BEGIN PROVIDED DATA

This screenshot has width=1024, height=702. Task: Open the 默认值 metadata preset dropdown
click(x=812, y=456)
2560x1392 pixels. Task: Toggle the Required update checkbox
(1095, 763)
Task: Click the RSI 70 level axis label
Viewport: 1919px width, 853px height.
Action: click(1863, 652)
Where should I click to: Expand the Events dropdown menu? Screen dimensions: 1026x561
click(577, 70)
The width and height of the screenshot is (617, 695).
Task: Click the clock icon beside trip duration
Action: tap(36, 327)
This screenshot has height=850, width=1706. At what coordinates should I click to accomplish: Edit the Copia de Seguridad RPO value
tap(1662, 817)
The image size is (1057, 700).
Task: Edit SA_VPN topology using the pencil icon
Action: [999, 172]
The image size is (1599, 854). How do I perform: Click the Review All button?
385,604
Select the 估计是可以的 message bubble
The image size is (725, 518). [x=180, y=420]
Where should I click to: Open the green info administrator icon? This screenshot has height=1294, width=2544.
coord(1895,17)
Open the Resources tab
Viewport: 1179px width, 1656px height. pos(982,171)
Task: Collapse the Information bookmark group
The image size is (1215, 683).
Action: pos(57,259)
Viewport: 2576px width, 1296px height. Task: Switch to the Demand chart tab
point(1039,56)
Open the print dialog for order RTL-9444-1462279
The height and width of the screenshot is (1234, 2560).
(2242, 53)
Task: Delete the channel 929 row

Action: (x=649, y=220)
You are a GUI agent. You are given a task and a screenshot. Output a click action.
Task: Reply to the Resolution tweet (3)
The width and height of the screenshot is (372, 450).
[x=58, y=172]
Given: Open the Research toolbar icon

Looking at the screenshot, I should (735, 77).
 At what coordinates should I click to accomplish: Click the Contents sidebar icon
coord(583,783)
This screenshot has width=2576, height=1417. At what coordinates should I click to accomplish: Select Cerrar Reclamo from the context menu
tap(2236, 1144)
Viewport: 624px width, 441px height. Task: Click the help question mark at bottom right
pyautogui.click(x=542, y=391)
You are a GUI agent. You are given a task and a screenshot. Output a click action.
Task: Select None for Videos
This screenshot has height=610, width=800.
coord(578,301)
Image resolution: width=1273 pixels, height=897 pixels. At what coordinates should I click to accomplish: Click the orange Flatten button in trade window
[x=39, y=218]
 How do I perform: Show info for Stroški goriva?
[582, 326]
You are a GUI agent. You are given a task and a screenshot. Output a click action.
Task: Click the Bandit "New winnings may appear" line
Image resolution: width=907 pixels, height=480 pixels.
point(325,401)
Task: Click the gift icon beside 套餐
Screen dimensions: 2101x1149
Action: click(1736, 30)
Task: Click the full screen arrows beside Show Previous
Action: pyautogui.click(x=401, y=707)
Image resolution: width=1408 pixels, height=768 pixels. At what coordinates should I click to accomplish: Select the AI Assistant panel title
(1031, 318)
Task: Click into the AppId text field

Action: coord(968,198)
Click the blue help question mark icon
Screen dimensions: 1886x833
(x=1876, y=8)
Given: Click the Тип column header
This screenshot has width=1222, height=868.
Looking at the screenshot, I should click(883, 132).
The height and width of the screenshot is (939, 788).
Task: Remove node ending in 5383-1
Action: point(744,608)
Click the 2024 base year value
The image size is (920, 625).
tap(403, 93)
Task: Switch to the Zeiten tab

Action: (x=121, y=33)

END PROVIDED DATA

Please copy out the rows word for word, starting at the first row and ending at the line that contains "Action: tap(36, 327)", with both of those lines included.

# RESULT FOR THIS TASK
This screenshot has width=1024, height=702. Task: Open the 默认值 metadata preset dropdown
click(x=812, y=456)
2560x1392 pixels. Task: Toggle the Required update checkbox
(1095, 763)
Task: Click the RSI 70 level axis label
Viewport: 1919px width, 853px height.
Action: click(1863, 652)
Where should I click to: Expand the Events dropdown menu? Screen dimensions: 1026x561
click(577, 70)
The width and height of the screenshot is (617, 695).
Task: Click the clock icon beside trip duration
Action: tap(36, 327)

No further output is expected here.